Gene editing of T-cells may enable efficient targeted antibody-mediated attack of cancer cells, and the ability to shield antibodies from recognition and subsequent destruction by cancer cells — immune cells removed from patients could be quickly and accurately edited and reintroduced. In fact, a CRISPR-Cas9 based drug that would do exactly that was approved for clinical trials in the US in June of 2016. In November of 2016, a CRISPR-Cas9-edited immune cells was administered to a human patient for the first time by a team led by Dr. Lu You a Sichuan University in Chengdu as part of a clinical trial for the treatment of aggressive lung cancer.

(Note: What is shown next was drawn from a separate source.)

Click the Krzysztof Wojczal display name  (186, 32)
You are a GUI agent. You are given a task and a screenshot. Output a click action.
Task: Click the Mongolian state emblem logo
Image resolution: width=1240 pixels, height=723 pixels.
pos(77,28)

Though some suggest the excitement about CRISPR is exaggerated, all signs seem to indicate that pharmaceutical interest in CRISPR-Cas systems as potential therapeutics is still only starting to pick up steam — once the first successful CRISPR-Cas system passes clinical trials and heads to the market, rampant expansion in applications for potential CRISPR-Cas-based therapeutics patents can certainly be expected. It is telling that even in January of 2013, when CRISPR-Cas9 research was still an emerging field, Bayer AG announced it was investing 300 million dollars into a joint project with a startup, CRISPR Therapeutics, known as Casebia Therapeutics, to work on breakthroughs in blood disorders, blindness, and congenital heart disease. As of early 2017 there are already dozens of CRISPR-focused therapeutics companies (notable among them: Intella, Caribou Biosciences, Inc., and ERS genomics), some of which have already had multimillion dollar Initial Public Offerings (IPOs).
Faced with CRISPR’s seemingly limitless potential and power, one can only hope that excitement and wonderment are shown in equal measure to caution and humility.